►

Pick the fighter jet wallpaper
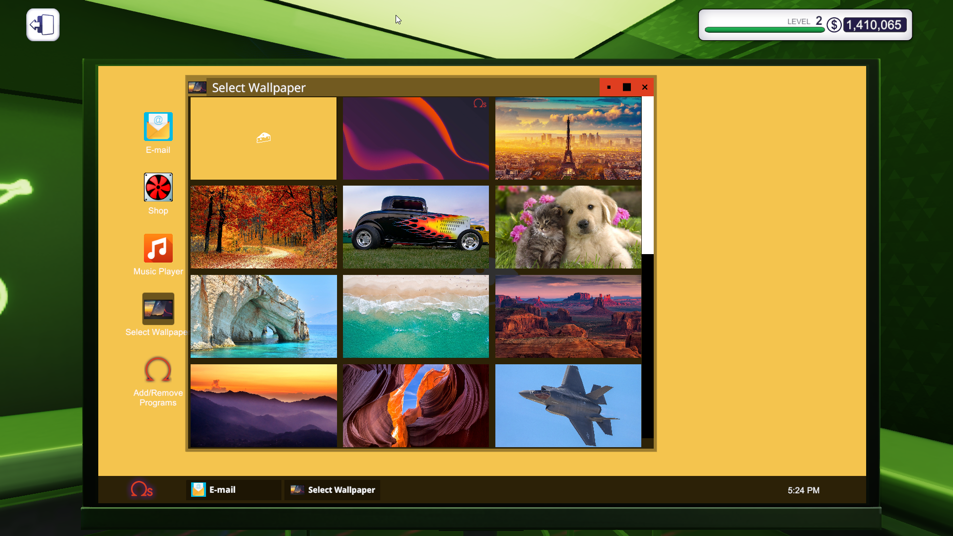This screenshot has width=953, height=536. (568, 406)
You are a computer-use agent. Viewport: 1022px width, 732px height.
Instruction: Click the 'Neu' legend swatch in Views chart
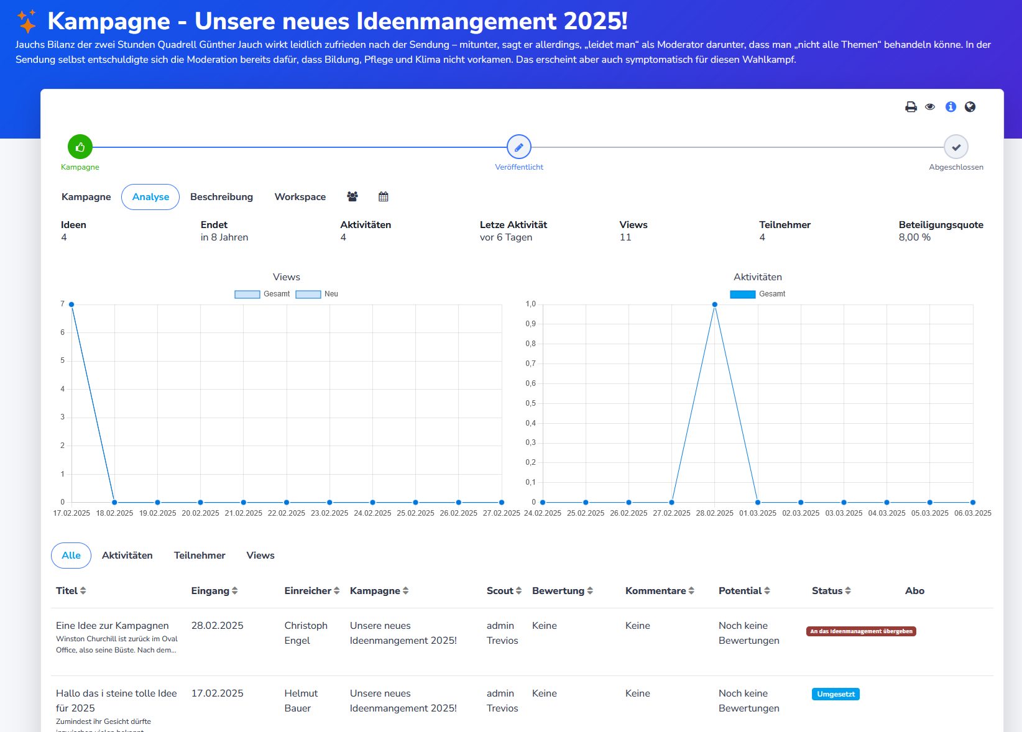pos(307,293)
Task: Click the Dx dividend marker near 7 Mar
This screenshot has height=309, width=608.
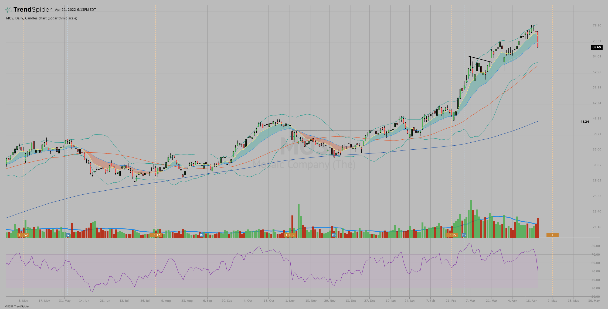Action: (464, 235)
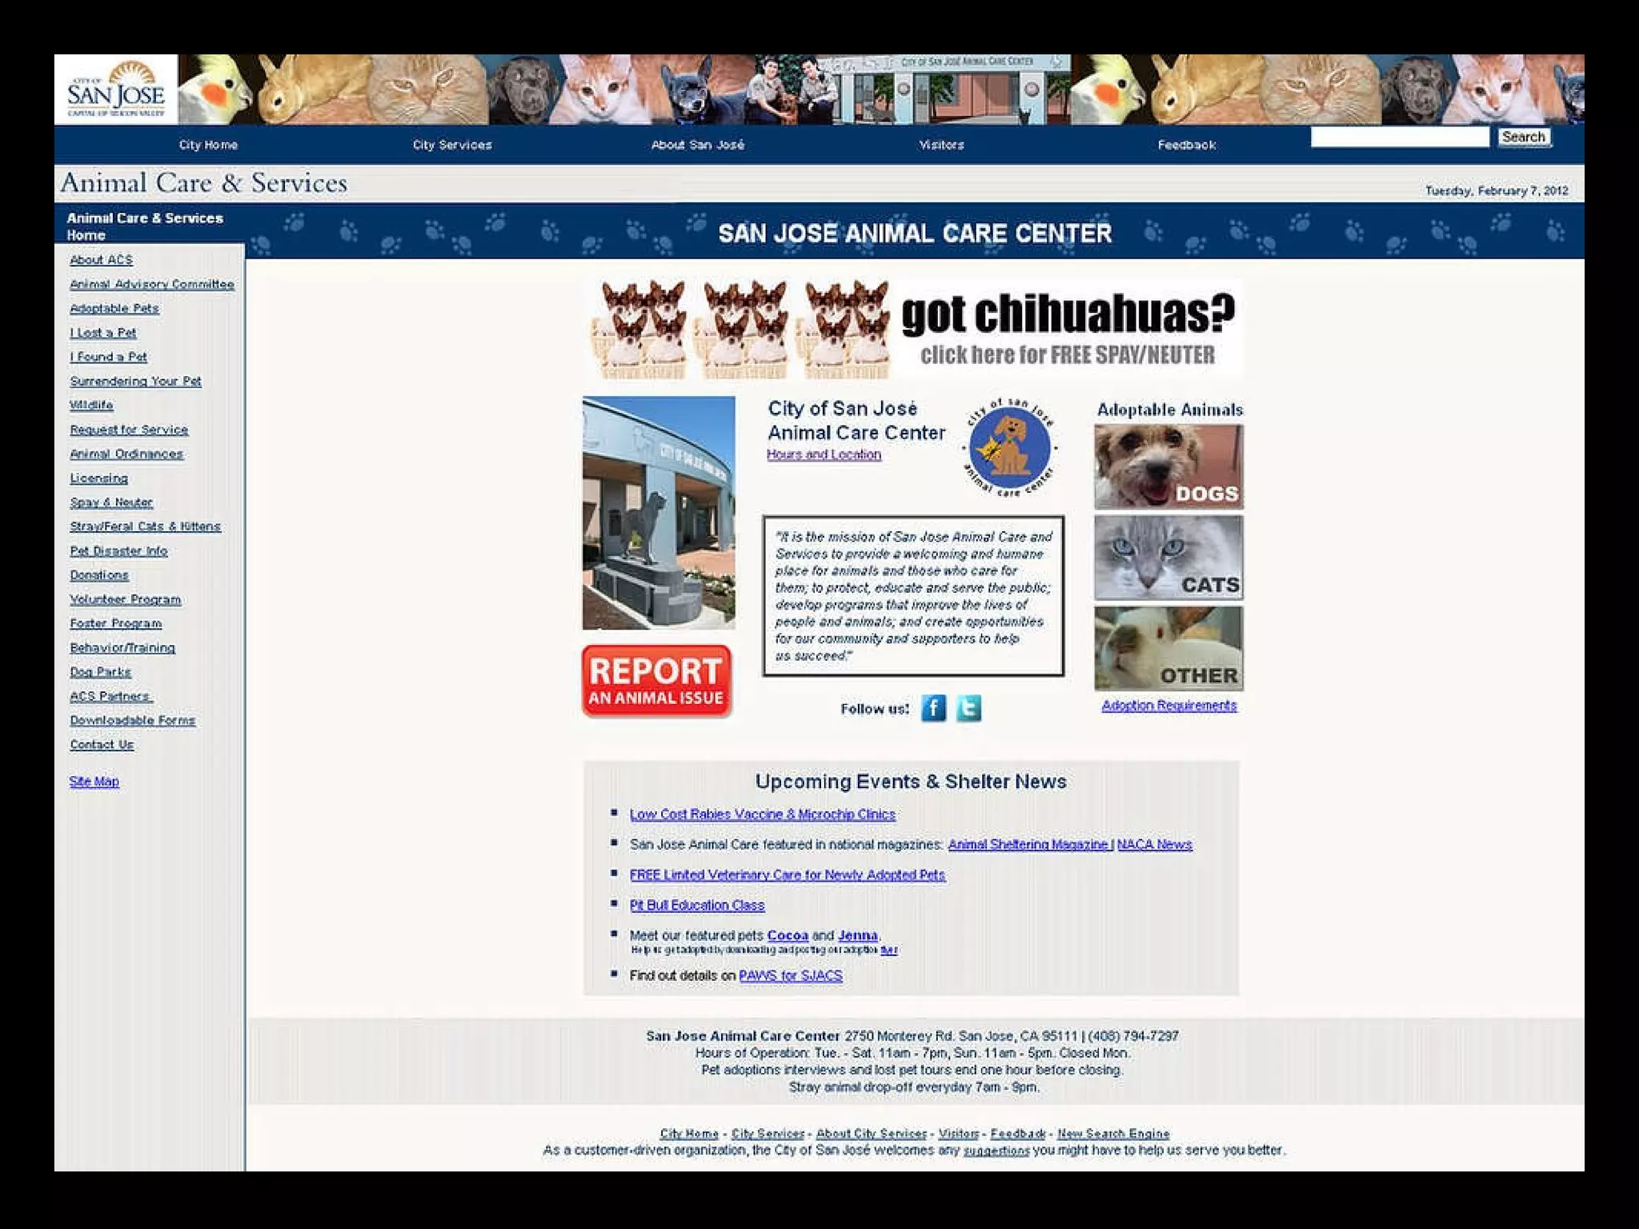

◄

# [Work request]
Give back exactly the lines from the line with "Instruction: Click the" through the end of the material above, inclusive, with no pictures.

# [Result for this exercise]
Instruction: Click the 'Neu' legend swatch in Views chart
pos(307,293)
Task: Click the Dx dividend marker near 7 Mar
This screenshot has height=309, width=608.
Action: (464, 235)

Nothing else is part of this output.